Em Portugal, “71% das mortes de adultos e 33% das mortes de crianças devem-se a doenças que necessitam reconhecidamente de cuidados paliativos”, afirma a UC, sublinhando que embora estas estimativas se equiparem às de outros países europeus, “carecem de capacidade de resposta, sobretudo para crianças”.
Liderada por Bárbara Gomes, docente da Faculdade de Medicina da UC, a investigação envolveu médicos e investigadores daquela Faculdade, do King’s College London, do Centro de Estudos e Investigação em Saúde da Faculdade de Economia da UC, do Instituto de Saúde Pública da Universidade do Porto, da Escola Nacional de Saúde Pública da Universidade Nova de Lisboa, do Instituto Português de Oncologia Francisco Gentil/Lisboa e do Hospital Espírito Santo, de Évora.

Conjunto de tarefas.
(a) Edite o texto sobre cuidados paliativos de "Liderada por Bárbara" até "Santo, de Évora.", trocando "docente" por "professora".
(b) Retome o texto sobre cuidados paliativos a partir do ponto em que ele termina.

Itens guardados
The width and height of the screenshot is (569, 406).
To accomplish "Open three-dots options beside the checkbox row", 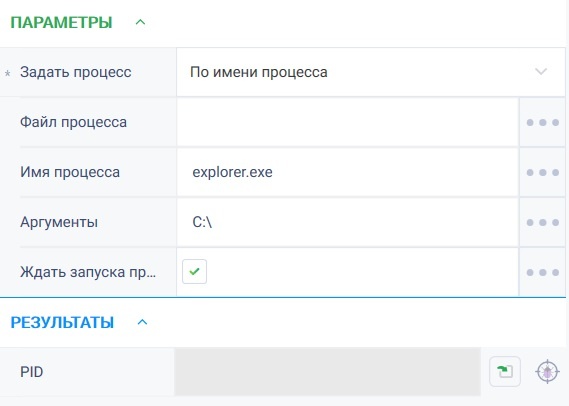I will tap(543, 272).
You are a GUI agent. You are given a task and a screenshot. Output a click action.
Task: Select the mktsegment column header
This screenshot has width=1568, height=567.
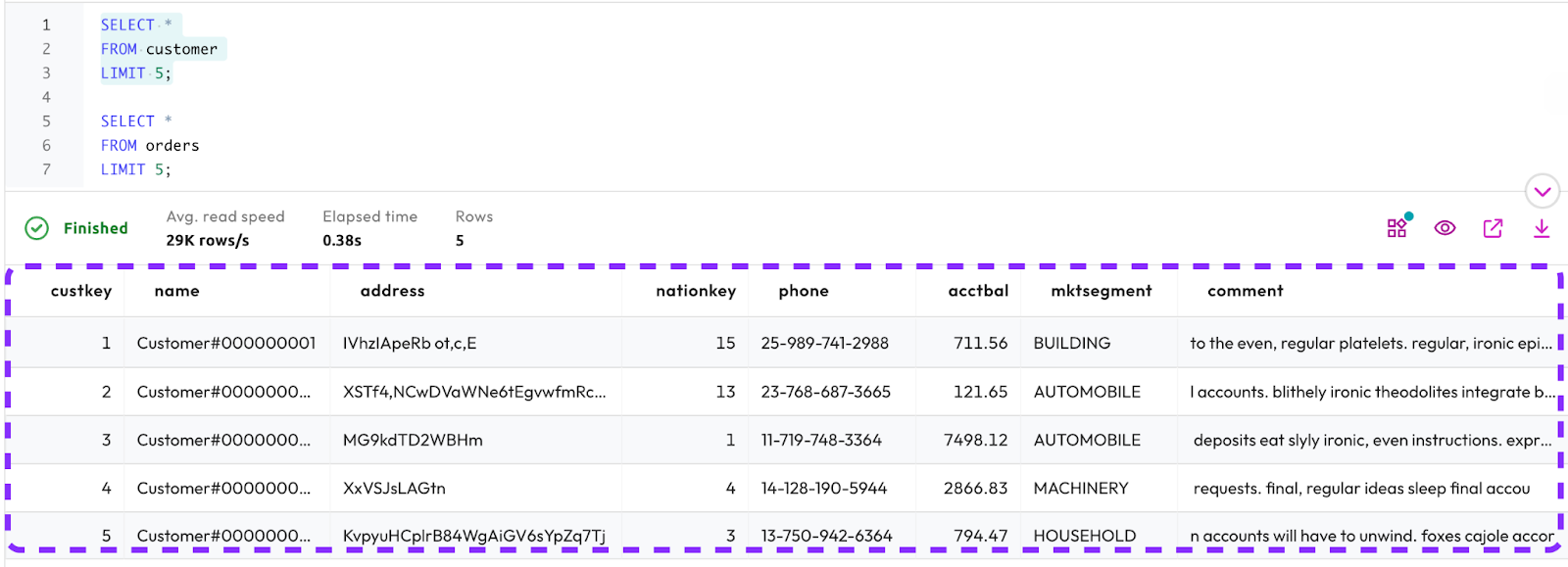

Respostas do exercício.
(a)
Liderada por Bárbara Gomes, professora da Faculdade de Medicina da UC, a investigação envolveu médicos e investigadores daquela Faculdade, do King’s College London, do Centro de Estudos e Investigação em Saúde da Faculdade de Economia da UC, do Instituto de Saúde Pública da Universidade do Porto, da Escola Nacional de Saúde Pública da Universidade Nova de Lisboa, do Instituto Português de Oncologia Francisco Gentil/Lisboa e do Hospital Espírito Santo, de Évora.

(b)
Já publicado nas revistas Palliative Medicine e BMC Pediatrics, o estudo, que foi financiado pela Fundação Calouste Gulbenkian, “evidencia que é urgente avaliar a sustentabilidade do modelo atual de cuidados de saúde e apoio social para acomodar estas necessidades que só tendem a crescer”, afirma a UC, numa nota enviada hoje à agência Lusa.
“O cancro é responsável por uma parte cada vez maior das mortes com necessidades paliativas (34% nos adultos e 38% nas crianças)”, acrescenta.
A equipa de especialistas salienta também “o aumento de mortalidade por doenças respiratórias e neurodegenerativas nos adultos e as áreas da pediatria com o maior número de crianças com doenças crónicas complexas – neonatologia, cardiologia e neurologia, para além da oncologia”.
No âmbito da investigação, foram analisados dados de mais de um milhão de pessoas falecidas em Portugal entre 1987 e 2012, “cruzando as perspetivas de especialistas em saúde pública, cuidados paliativos e pediatria, para melhor entender a realidade portuguesa”, refere a UC.
“Encontrámos duas características-chave que definem a forma como a sociedade portuguesa lida com doenças avançadas e o fim de vida”, relata Bárbara Gomes.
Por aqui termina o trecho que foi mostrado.